This is definitely not recommended practice:
It’s the sheet of 3/8 inch = 9 mm vintage acrylic that Came With The House™ and what you see is the relatively unwarped result of several months of pressure. The wood sheet in front puts the left edge mostly flat on the platform, with the steel disk weighting the rear end down; the front end sticks out through the laser’s pass-through door.
The general idea was to cut a rectangle that would be flat enough for the shapes I actually needed:
They’re grips for a set of Blockface printing shapes. The alert reader will note the rectangle sits atop three spikes, not the usual four; it was flat enough for the purpose, not actually flat.
The OMTech laser claims to be 60 W, but has an over-amped 50 W tube that’s barely adequate for the task. The cuts required two passes:
- 5 mm/s @ 90% cuts almost all the way through
- 10 mm/s @ 90% clears the cut enough to have some shapes drop out and the others be easily pushed through
Cranking the tube current that high isn’t recommended practice, either, but sometimes ya gotta do what ya gotta do.
All’s well that ends well, though:
I also cut the Blockface shapes from double-faced adhesive foam and stamp pad rubber:
To my utter astonishment, the rubber cuts did not smell like a tire fire and the neighbors did not rise up in arms.

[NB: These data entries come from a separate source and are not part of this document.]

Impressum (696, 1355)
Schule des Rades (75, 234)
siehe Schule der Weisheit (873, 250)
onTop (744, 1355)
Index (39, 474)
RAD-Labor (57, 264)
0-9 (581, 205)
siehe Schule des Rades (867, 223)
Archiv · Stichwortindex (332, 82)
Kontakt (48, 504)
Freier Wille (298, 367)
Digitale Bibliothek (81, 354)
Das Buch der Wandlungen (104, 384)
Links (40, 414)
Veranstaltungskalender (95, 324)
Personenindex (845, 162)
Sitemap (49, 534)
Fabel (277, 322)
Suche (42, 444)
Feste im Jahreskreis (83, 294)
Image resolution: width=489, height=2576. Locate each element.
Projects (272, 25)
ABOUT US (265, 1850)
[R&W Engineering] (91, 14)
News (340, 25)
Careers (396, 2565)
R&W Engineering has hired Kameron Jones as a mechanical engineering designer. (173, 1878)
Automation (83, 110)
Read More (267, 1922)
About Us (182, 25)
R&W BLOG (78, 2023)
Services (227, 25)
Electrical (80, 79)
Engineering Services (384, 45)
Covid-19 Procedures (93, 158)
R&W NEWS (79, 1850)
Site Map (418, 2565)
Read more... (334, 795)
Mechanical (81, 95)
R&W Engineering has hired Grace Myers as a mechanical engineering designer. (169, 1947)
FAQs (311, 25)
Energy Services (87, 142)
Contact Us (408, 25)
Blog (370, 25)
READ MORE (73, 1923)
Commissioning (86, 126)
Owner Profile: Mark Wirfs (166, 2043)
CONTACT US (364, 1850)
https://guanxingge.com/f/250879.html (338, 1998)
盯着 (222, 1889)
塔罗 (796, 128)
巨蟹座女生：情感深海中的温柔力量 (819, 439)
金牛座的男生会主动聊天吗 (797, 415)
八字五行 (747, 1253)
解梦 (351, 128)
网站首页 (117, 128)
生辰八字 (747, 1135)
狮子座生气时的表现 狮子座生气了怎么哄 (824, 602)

I cut several sets of grips / foam / rubber and sent them off for final assembly. The recipient seems delighted with the results and has been hand-printing up a storm.
Given that you changed the speed (and assuming you used Lightburn), what workflow did you use for the two cuts. Ed?
Did you send the same pattern as two separate jobs? Or is there a secret setting that I am unaware of that allows for a different speed on the second pass?
It’s done with two Sub-Layers:
https://docs.lightburnsoftware.com/UI/CutSettings/index.html#sub-layers
I haven’t had much occasion to use sub-layers, but they’re intended to do exactly what I needed.
Ahh, brilliant! Thanks very much. I’ll get onto using them!